Cast Care and Daily Concerns
It is important to check the baby’s toes every hour or so during the first day of casting with each cast change. This is to insure the circulation is good. After the first day, the toes should be checked about every 12 hours. Lightly pinching the toes should cause them to turn pale and then return to pink within a few seconds. If the toes are cool, dusky, and not “pinking up” after elevation and vigorous toe motion, the cast may be too tight. Call the orthopedic center for instructions regarding returning to the clinic or being seen elsewhere for cast removal if the center is closed. You should always be able to see the toes. If they start disappear up into the cast, contact the office. If the foot is not properly aligned in the cast, the correction will be lost. (This tip will be useful with the Denis-Browne shoes as well. If you cannot see all the toes at the edge of the shoes, the foot may not be seated all the way into the shoe and the correction will not be maintained.)

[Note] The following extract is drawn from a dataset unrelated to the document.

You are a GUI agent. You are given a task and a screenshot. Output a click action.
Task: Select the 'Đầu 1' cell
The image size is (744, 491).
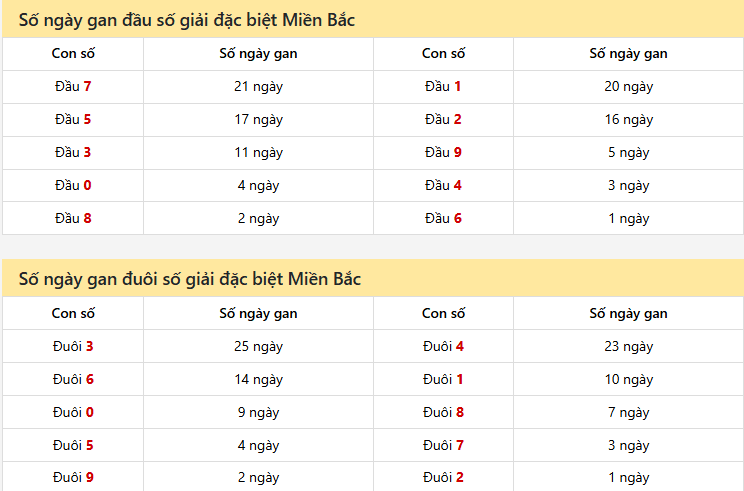coord(443,87)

Keep the cast(s) clean and dry
The following is a list of events/issues that may occur which would require the cast to be changed sooner than 1 week intervals.
- If the cast should become very wet- where it falls apart, or if the cast literally falls off just from kicking, please call.
- If the baby seems to be crying more than usual and seems to be in pain, and if the toes are not maintaining a warm and pink appearance, contact the office right away.
- If the child has had a surgical procedure, and the child should develop a temperature over 101 °F through the night, treat the elevated temperature and contact the orthopedic center the next morning.
- If you have questions at any time, the office staff nurses will be happy to assist you.